Die Leute liefen durch die Gasse und griffen sich einfach irgendeine Figur, ohne dass es mehr eine Bedeutung habe. „Dabei wäre es doch gerade in diesen schwierigen Zeiten sinnvoller, sich einen Glücksbringer statt des Innenministers in die Krippe zu stellen.“
Ein Handwerk, das bis in das 17. Jahrhundert reicht
Der 45-Jährige führt den Kunsthandwerksladen in der „Krippenstraße“ in der vierten Generation und sagt von sich, er habe 40 Jahre Berufserfahrung. „Ich bin mit diesen Figuren groß geworden.“ In seinem Laden gib es den Miniatur-Salvini nicht zu kaufen. Hier gibt es nur Tradition. Was in Neapel nicht etwa heißt, dass nur Joseph, Maria und das Jesuskind und vielleicht noch die heiligen drei Könige in einer Krippe Platz finden. Als die wichtigsten Figuren nennt Forte zum Beispiel den buckeligen und beleibten Scio Scio, der vor allem Glück bringen soll. Oder Pulcinella, eine Art süditalienische Hanswurst.

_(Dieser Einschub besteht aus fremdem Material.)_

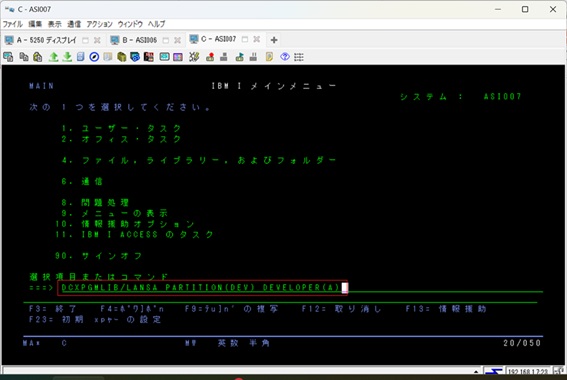Click the blue compass circle icon

click(94, 57)
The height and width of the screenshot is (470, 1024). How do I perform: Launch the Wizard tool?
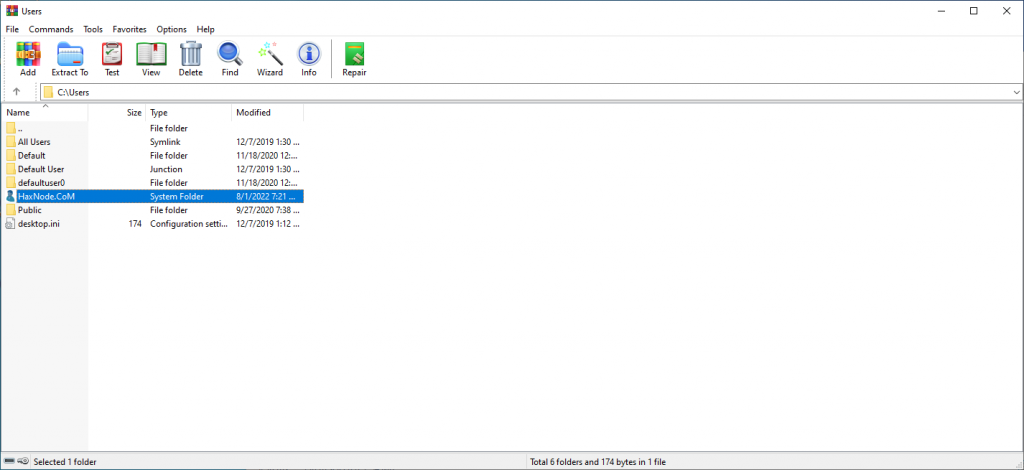(269, 59)
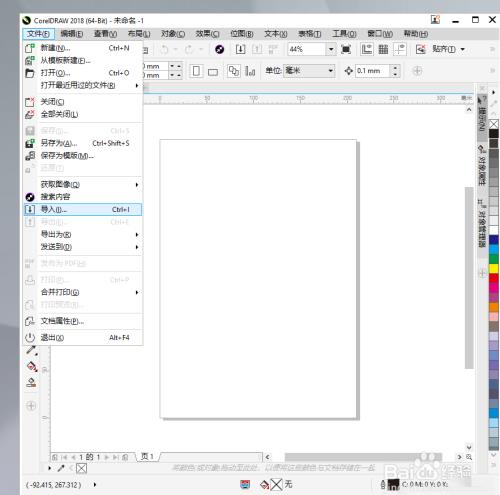Image resolution: width=500 pixels, height=495 pixels.
Task: Click the Page 1 tab
Action: pyautogui.click(x=147, y=456)

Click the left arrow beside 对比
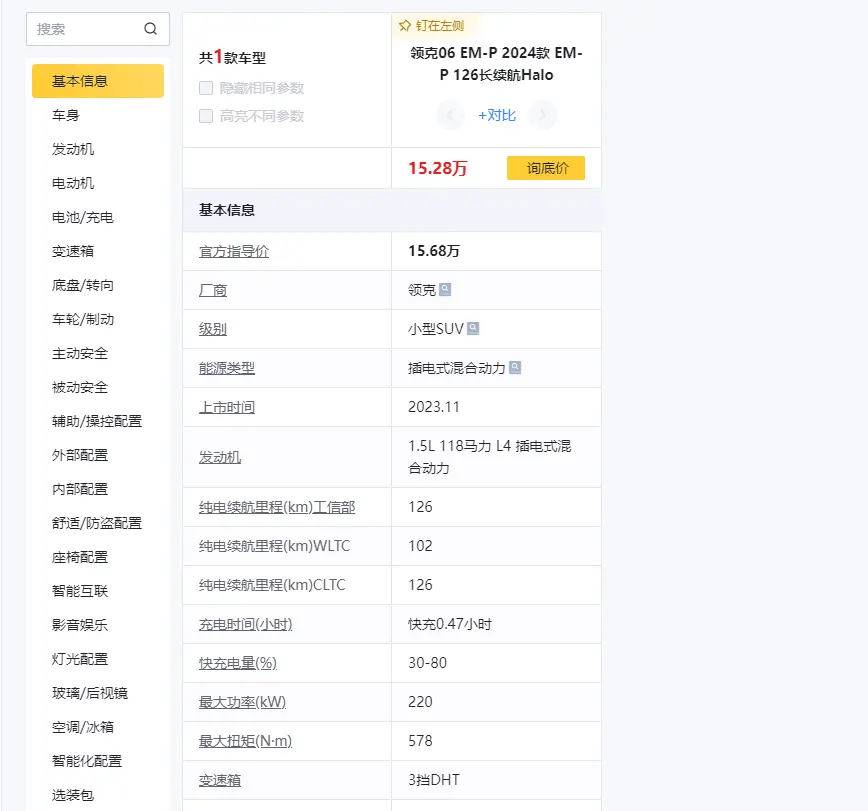point(450,115)
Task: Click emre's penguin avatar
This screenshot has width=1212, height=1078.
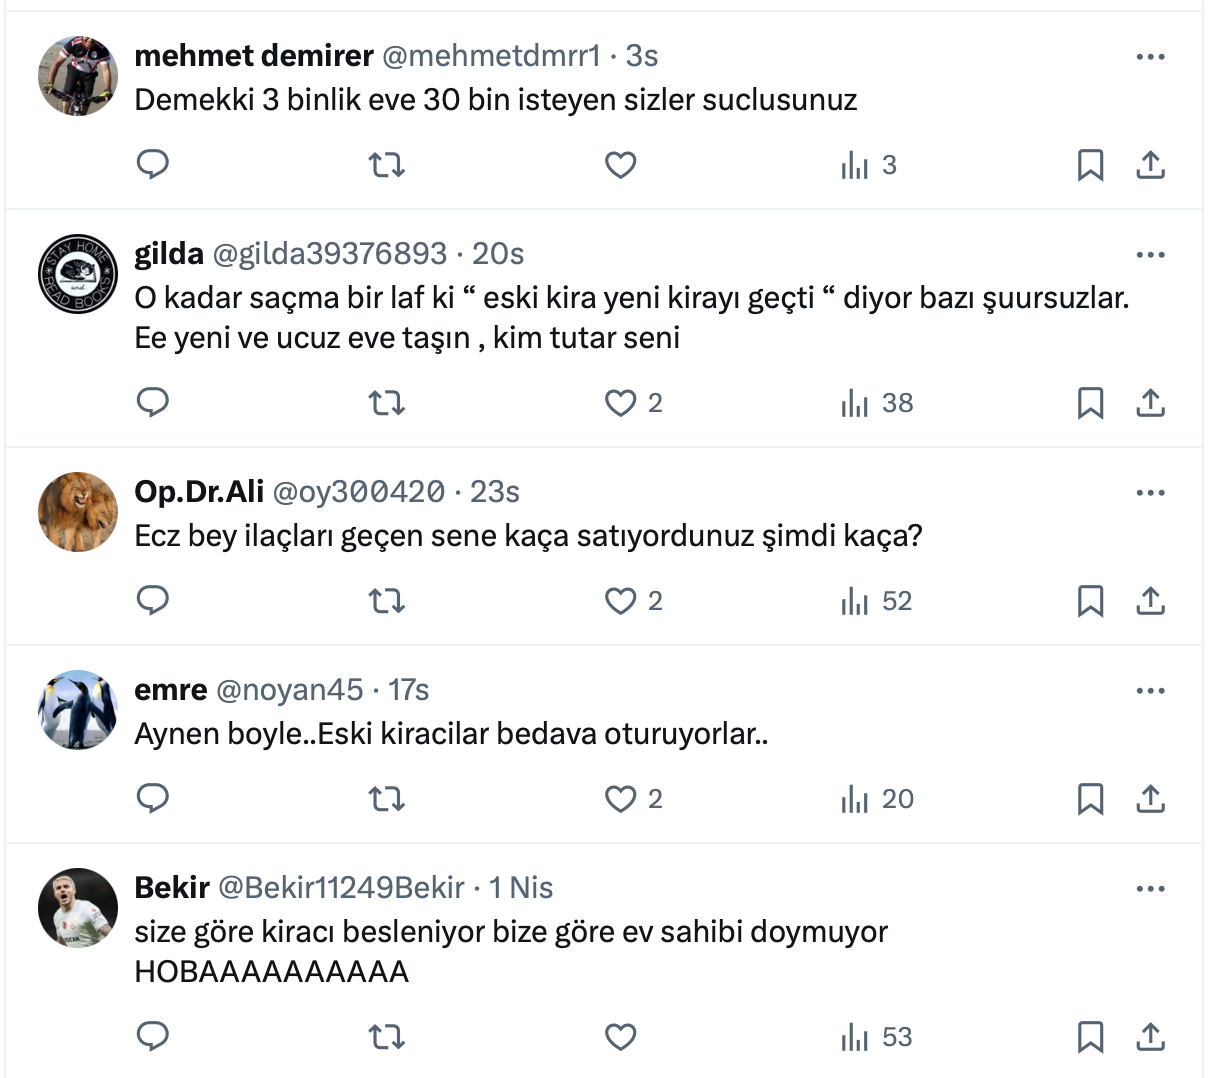Action: [78, 710]
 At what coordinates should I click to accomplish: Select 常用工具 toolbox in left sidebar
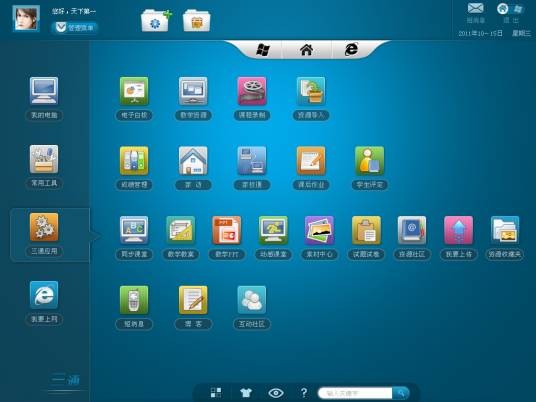[x=44, y=166]
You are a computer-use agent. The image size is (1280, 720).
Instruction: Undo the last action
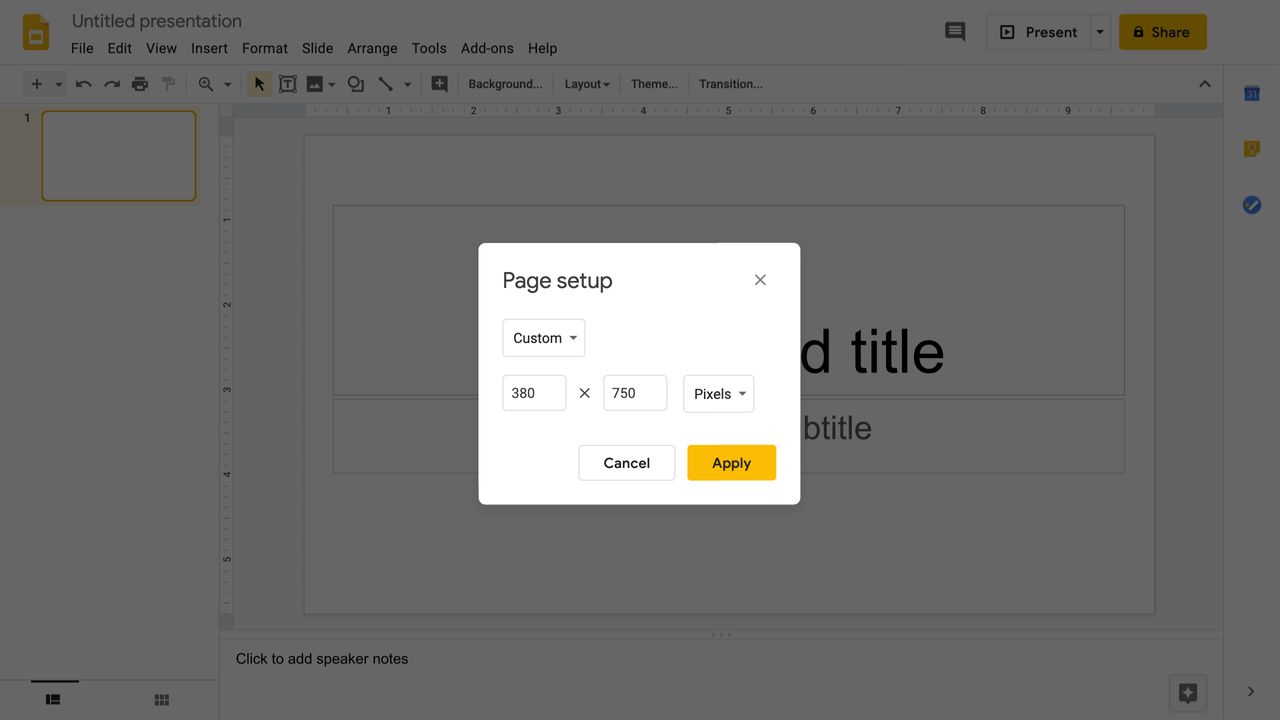tap(83, 84)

Gern erzählt Forte die Geschichte seines Handwerkes, die bis in das 17. Jahrhundert reicht. Damals waren die Krippen ein Abbild dessen, wie sich reiche Adelsfamilien das einfache Leben des Volkes vorstellten. Die Darstellung des Alltagslebens ist es, was die neapolitanische Krippe von andren unterscheidet. Nicht die heilige Familie steht hier im Mittelpunkt, auch Pizzabäcker, Weinbauern oder Metzger bevölkern die Szenerie. Die neapolitanische Krippe sei schon immer eine Verbindung von Sakralem und Profanem gewesen, so Forte.

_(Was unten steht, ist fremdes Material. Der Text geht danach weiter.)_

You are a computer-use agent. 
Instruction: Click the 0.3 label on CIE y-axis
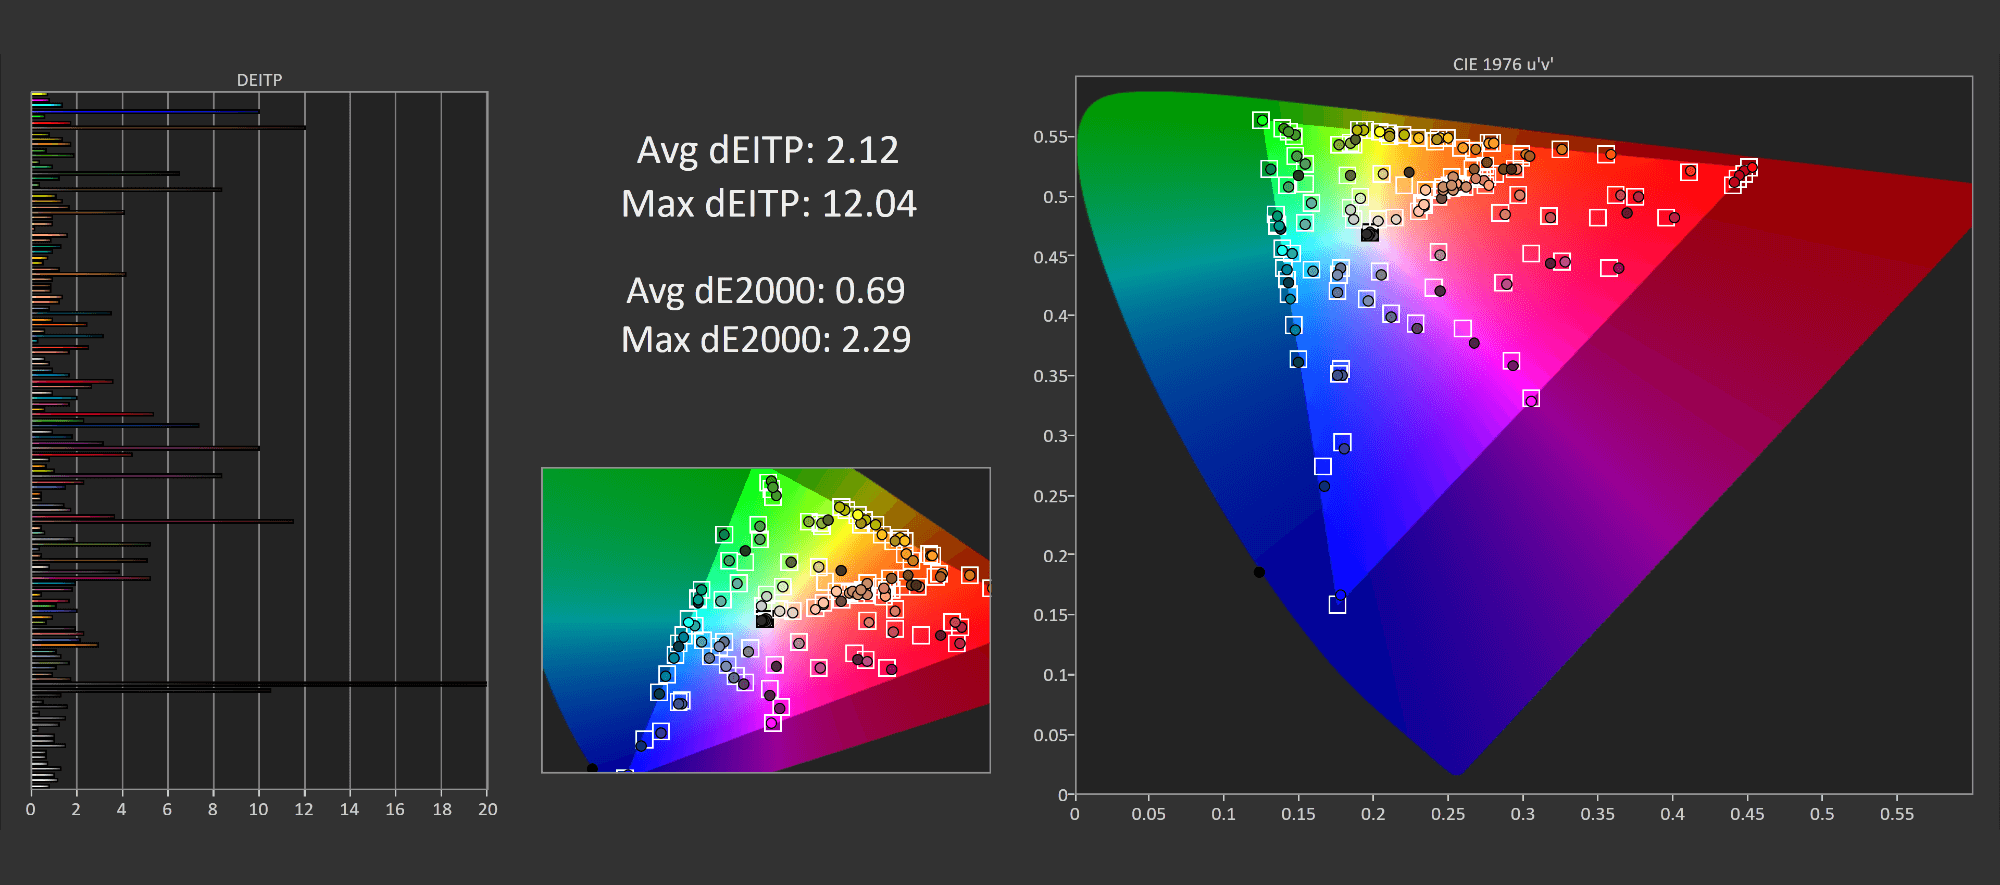point(1054,436)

Moderne Figuren in der Weihnachtskrippe
Wenige Häuser weiter steht er, der Salvini, in einem blauen Polizei-T-Shirt, das auch der Innenminister aus Fleisch und Blut gern als Zeichen seiner Stärke überstreift. Salvini wolle sogar bald selbst einmal vorbeikommen, sagt Rosario Di Virgilio, betont beiläufig. Doch der Stolz darüber ist deutlich aus dem nuscheligen Neapel-Dialekt herauszuhören. Vor der Auslage hat sich einer Traube Jugendlicher gebildet, die belustigt Fotos macht.

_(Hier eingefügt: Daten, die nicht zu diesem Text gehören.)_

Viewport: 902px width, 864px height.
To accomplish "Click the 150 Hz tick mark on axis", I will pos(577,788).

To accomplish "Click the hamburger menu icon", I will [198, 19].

Auch Marco Ferrigno hat nichts gegen moderne Figuren in der Weihnachtskrippe. Salvini sei der meistverkaufte Politiker, auch in seinem Laden. Aber Fußballstar Cristiano Ronaldo, der für Juventus Turin spielt, könne auch den Lega-Chef noch nicht überholen. Damit allerdings hat Ferrigno dann doch ein Problem. „Wissen sie, Juve ist für uns hier in Neapel der schlimmste Fußballverein, den es gibt“, sagt der 50-Jährige und verzieht schmerzhaft das Gesicht. Die Herstellung des Salvini-Figürchens, die etwa vier Tage in Anspruch nimmt, bereite ihm da weniger Kopfschmerzen. Aber, so fügt Ferrigno hinzu, er gäbe den Käufern doch immer einen Rat mit auf den Weg: Wenn sie ihren Salvini in die Krippe stellen, dann lieber möglichst weit weg von Melchior.